TASK INPUTS
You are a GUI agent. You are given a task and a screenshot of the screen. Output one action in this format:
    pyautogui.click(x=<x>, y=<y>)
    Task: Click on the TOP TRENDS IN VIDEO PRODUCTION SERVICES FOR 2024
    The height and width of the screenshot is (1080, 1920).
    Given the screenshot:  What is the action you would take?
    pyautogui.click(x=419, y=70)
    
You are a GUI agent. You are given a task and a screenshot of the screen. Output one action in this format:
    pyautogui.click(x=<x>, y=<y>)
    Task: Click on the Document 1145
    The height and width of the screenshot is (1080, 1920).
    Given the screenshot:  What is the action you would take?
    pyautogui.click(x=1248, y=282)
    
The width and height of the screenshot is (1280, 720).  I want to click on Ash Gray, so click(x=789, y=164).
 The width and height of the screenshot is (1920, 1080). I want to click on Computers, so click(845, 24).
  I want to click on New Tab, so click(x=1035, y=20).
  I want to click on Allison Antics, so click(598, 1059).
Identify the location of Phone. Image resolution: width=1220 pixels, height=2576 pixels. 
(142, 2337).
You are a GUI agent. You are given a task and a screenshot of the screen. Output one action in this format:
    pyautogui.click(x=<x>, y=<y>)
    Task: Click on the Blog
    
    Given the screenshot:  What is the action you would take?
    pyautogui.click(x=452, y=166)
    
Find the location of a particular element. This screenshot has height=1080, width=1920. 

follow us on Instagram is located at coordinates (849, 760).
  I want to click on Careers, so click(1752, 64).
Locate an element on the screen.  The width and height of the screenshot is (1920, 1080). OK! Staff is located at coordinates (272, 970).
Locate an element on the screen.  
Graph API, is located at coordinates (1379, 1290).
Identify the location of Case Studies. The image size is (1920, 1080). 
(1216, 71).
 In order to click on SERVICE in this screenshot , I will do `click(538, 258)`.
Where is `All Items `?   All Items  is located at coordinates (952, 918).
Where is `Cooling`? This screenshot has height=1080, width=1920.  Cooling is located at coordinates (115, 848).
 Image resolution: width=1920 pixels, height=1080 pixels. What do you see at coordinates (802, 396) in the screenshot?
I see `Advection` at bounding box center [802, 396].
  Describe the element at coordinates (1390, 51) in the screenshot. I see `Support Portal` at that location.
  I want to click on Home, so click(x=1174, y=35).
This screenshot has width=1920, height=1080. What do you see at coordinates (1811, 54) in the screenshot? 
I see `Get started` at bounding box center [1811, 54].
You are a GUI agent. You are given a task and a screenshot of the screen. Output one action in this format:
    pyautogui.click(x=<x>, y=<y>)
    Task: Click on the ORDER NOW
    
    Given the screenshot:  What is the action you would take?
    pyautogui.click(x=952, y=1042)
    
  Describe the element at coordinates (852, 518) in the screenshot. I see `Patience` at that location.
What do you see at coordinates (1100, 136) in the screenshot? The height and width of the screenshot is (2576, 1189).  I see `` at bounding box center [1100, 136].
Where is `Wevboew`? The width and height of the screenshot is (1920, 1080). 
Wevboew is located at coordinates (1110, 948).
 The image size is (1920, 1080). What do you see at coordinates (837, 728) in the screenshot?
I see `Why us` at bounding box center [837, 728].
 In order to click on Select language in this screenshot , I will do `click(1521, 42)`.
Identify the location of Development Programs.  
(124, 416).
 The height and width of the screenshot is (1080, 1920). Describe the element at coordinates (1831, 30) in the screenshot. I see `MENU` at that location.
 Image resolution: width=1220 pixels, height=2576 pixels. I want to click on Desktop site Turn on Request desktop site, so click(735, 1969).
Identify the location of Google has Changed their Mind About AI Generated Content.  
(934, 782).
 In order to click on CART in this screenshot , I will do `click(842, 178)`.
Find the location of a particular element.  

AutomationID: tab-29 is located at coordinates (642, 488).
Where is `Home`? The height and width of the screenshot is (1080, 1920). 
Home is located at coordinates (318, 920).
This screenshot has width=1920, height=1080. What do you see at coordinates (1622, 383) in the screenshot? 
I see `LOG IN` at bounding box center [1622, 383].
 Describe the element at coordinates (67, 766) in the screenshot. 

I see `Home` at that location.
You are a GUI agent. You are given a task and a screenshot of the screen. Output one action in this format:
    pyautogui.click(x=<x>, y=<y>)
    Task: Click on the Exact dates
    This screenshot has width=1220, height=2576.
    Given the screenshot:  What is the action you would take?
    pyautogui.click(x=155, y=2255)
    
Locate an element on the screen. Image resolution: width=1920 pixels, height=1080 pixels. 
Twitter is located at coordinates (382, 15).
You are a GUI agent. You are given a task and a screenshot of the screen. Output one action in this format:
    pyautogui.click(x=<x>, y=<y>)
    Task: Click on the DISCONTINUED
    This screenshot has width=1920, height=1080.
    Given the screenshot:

EXERCISE TASK
Please print every one of the records above again, word for word and in the same order.

COMPLETE RESPONSE
You are a GUI agent. You are given a task and a screenshot of the screen. Output one action in this format:
    pyautogui.click(x=<x>, y=<y>)
    Task: Click on the TOP TRENDS IN VIDEO PRODUCTION SERVICES FOR 2024
    The height and width of the screenshot is (1080, 1920).
    Given the screenshot:  What is the action you would take?
    pyautogui.click(x=419, y=70)
    
You are a GUI agent. You are given a task and a screenshot of the screen. Output one action in this format:
    pyautogui.click(x=<x>, y=<y>)
    Task: Click on the Document 1145
    The height and width of the screenshot is (1080, 1920).
    Given the screenshot:  What is the action you would take?
    pyautogui.click(x=1248, y=282)
    
The width and height of the screenshot is (1280, 720).  I want to click on Ash Gray, so click(x=789, y=164).
 The width and height of the screenshot is (1920, 1080). I want to click on Computers, so click(845, 24).
  I want to click on New Tab, so click(x=1035, y=20).
  I want to click on Allison Antics, so click(598, 1059).
Identify the location of Phone. Image resolution: width=1220 pixels, height=2576 pixels. 
(142, 2337).
You are a GUI agent. You are given a task and a screenshot of the screen. Output one action in this format:
    pyautogui.click(x=<x>, y=<y>)
    Task: Click on the Blog
    
    Given the screenshot:  What is the action you would take?
    pyautogui.click(x=452, y=166)
    
Find the location of a particular element. This screenshot has height=1080, width=1920. 

follow us on Instagram is located at coordinates (849, 760).
  I want to click on Careers, so click(1752, 64).
Locate an element on the screen.  The width and height of the screenshot is (1920, 1080). OK! Staff is located at coordinates (272, 970).
Locate an element on the screen.  
Graph API, is located at coordinates (1379, 1290).
Identify the location of Case Studies. The image size is (1920, 1080). 
(1216, 71).
 In order to click on SERVICE in this screenshot , I will do `click(538, 258)`.
Where is `All Items `?   All Items  is located at coordinates (952, 918).
Where is `Cooling`? This screenshot has height=1080, width=1920.  Cooling is located at coordinates (115, 848).
 Image resolution: width=1920 pixels, height=1080 pixels. What do you see at coordinates (802, 396) in the screenshot?
I see `Advection` at bounding box center [802, 396].
  Describe the element at coordinates (1390, 51) in the screenshot. I see `Support Portal` at that location.
  I want to click on Home, so click(x=1174, y=35).
This screenshot has width=1920, height=1080. What do you see at coordinates (1811, 54) in the screenshot? 
I see `Get started` at bounding box center [1811, 54].
You are a GUI agent. You are given a task and a screenshot of the screen. Output one action in this format:
    pyautogui.click(x=<x>, y=<y>)
    Task: Click on the ORDER NOW
    
    Given the screenshot:  What is the action you would take?
    pyautogui.click(x=952, y=1042)
    
  Describe the element at coordinates (852, 518) in the screenshot. I see `Patience` at that location.
What do you see at coordinates (1100, 136) in the screenshot? The height and width of the screenshot is (2576, 1189).  I see `` at bounding box center [1100, 136].
Where is `Wevboew`? The width and height of the screenshot is (1920, 1080). 
Wevboew is located at coordinates (1110, 948).
 The image size is (1920, 1080). What do you see at coordinates (837, 728) in the screenshot?
I see `Why us` at bounding box center [837, 728].
 In order to click on Select language in this screenshot , I will do `click(1521, 42)`.
Identify the location of Development Programs.  
(124, 416).
 The height and width of the screenshot is (1080, 1920). Describe the element at coordinates (1831, 30) in the screenshot. I see `MENU` at that location.
 Image resolution: width=1220 pixels, height=2576 pixels. I want to click on Desktop site Turn on Request desktop site, so click(735, 1969).
Identify the location of Google has Changed their Mind About AI Generated Content.  
(934, 782).
 In order to click on CART in this screenshot , I will do `click(842, 178)`.
Find the location of a particular element.  

AutomationID: tab-29 is located at coordinates (642, 488).
Where is `Home`? The height and width of the screenshot is (1080, 1920). 
Home is located at coordinates (318, 920).
This screenshot has width=1920, height=1080. What do you see at coordinates (1622, 383) in the screenshot? 
I see `LOG IN` at bounding box center [1622, 383].
 Describe the element at coordinates (67, 766) in the screenshot. 

I see `Home` at that location.
You are a GUI agent. You are given a task and a screenshot of the screen. Output one action in this format:
    pyautogui.click(x=<x>, y=<y>)
    Task: Click on the Exact dates
    This screenshot has width=1220, height=2576.
    Given the screenshot:  What is the action you would take?
    pyautogui.click(x=155, y=2255)
    
Locate an element on the screen. Image resolution: width=1920 pixels, height=1080 pixels. 
Twitter is located at coordinates (382, 15).
You are a GUI agent. You are given a task and a screenshot of the screen. Output one action in this format:
    pyautogui.click(x=<x>, y=<y>)
    Task: Click on the DISCONTINUED
    This screenshot has width=1920, height=1080.
    Given the screenshot:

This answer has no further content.